Titre : Le cavalier blanc
Série : Lucky Luke
Auteur : Morris et Goscinny
1ère publication : Lucky-Luke 1974.
Publication album : Dargaud 1975
Ouvrage d'étude utilisé : Album édition Dargaud.
Éléments de critique externe.
Aventure publié dans le années 70 entre « L'héritage de Rantanplan » et « La guérison des Dalton ».
Éléments d'analyse.
L'ensemble du récit repose sur le statut du héros qui se trouve remis en cause dans sa dimension d'enfant trouvé.
Le récit débute sur un quiproquo en entendant des cris Lucky Luke se précipite croyant secourir une femme en détresse et interrompt ainsi la répétition d'un mélodrame par une troupe de comédiens itinérants.
Séquence qui psychologiquement peut se lire comme une représentation de scène primitive semblable à celle que vit Tintin dans « Les cigares du pharaon » .
Les deux scènes diffèrent néanmoins du fait que Tintin assistait à un coït entre parent, tandis que Lucky Luke se trouve confronté à une scène d'arrachement de l'enfant à sa mère par une figure masculine.
Dans la pièce, la figure masculine se trouve dédoublé entre la figure noire de Mortimer et celle du cavalier blanc.
Relativement raté par rapport aux albums qui l'encadre, l'entame de l'aventure est significative de l'évolution du héros dans les années 70. Dans cette première séquence les auteurs opèrent une mise en abime permettant de dénoncer le modèle du héros redresseur de tord et défenseur de la veuve et l'orphelin.

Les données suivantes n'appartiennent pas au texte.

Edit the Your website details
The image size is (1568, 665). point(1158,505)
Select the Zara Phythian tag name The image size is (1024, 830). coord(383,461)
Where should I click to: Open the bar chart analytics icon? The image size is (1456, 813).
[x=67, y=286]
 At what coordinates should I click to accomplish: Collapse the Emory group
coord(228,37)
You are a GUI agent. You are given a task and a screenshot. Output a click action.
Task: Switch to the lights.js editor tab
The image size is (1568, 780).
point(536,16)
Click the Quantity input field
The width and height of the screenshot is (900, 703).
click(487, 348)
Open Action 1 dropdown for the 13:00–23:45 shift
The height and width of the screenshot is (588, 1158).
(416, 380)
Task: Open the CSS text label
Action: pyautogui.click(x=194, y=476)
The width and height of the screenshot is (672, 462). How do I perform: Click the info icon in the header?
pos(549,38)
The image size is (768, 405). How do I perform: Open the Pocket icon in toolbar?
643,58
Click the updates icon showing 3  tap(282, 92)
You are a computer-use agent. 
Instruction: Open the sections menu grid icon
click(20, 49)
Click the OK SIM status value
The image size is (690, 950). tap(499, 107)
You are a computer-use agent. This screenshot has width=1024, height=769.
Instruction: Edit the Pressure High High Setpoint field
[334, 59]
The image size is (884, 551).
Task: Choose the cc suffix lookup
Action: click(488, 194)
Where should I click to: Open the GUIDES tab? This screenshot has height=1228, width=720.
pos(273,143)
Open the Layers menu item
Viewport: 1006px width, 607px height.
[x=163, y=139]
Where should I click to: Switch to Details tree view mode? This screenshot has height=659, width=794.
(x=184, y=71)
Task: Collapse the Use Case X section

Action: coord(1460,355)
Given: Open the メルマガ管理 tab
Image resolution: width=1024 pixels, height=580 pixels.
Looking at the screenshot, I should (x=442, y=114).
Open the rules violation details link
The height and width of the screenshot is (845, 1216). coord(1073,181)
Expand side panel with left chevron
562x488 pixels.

Les auteurs conservent les procédés d'une narration parodique mais insensiblement déplacent l'objet de leur moquerie. De la parodie du western US dans les années 60 avec des albums comme « Le 20° de cavalerie » (décalque des œuvres de John Ford), ils en arrivent à se parodier eux même au tournant des années 60/70 avec les albums « Jesse James » (les premières pages hors aventures sont consacré à dresser le portrait de Lucky Luke en héros parfait) et « La guérison des Dalton » ou le héros ne cesse d'être ridiculiser dans l'exercice de sa fonction.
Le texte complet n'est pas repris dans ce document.